Instruction:
Could you change every "bullseye" to "target ring" in the material from the line containing "1572x1572 pixels. How do I perform: Select the Queiroz" through the line containing "(x=1349, y=511)", leaving everything else as it is, and give back only those lines?

Supplied material:
◆ ◆ ◆
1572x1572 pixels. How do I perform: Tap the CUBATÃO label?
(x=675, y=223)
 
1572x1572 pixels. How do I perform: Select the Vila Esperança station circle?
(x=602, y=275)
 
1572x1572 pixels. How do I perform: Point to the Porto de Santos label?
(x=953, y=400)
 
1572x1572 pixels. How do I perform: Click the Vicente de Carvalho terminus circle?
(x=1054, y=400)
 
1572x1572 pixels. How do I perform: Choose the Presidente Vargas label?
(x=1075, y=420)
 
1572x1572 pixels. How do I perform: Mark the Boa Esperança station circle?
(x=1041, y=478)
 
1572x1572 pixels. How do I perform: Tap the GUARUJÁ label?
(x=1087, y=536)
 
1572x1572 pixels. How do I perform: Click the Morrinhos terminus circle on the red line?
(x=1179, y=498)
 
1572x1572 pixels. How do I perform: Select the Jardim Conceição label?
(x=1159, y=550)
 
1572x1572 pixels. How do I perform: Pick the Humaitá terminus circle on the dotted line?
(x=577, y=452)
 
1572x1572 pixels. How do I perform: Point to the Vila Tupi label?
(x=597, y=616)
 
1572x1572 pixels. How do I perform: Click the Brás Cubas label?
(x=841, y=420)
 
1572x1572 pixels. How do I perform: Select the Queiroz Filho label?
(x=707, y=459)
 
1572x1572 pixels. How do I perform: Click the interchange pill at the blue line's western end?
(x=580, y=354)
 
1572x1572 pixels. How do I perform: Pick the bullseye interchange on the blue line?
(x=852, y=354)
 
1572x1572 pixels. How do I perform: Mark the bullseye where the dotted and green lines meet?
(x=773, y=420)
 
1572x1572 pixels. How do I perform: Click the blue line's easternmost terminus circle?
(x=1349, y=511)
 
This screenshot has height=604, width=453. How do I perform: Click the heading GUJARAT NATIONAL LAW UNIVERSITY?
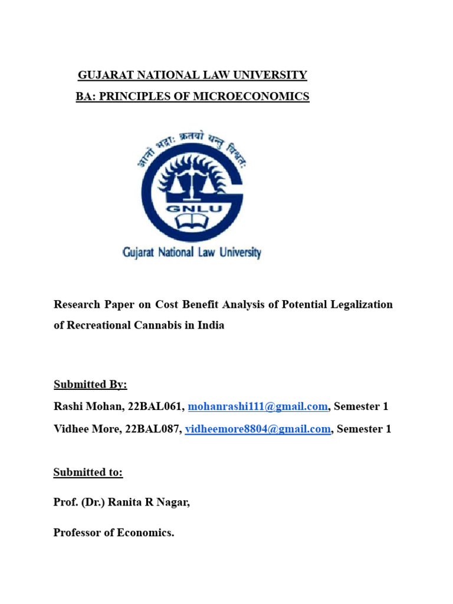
◆ ◆ ◆
Response to the task:
1572x1572 pixels. How do I perform: Select the Queiroz Filho label?
(x=707, y=459)
 
1572x1572 pixels. How do I perform: Click the interchange pill at the blue line's western end?
(x=580, y=354)
 
1572x1572 pixels. How do I perform: Pick the target ring interchange on the blue line?
(x=852, y=354)
 
1572x1572 pixels. How do I perform: Mark the target ring where the dotted and green lines meet?
(x=773, y=420)
 
1572x1572 pixels. How do I perform: Click the blue line's easternmost terminus circle?
(x=1349, y=511)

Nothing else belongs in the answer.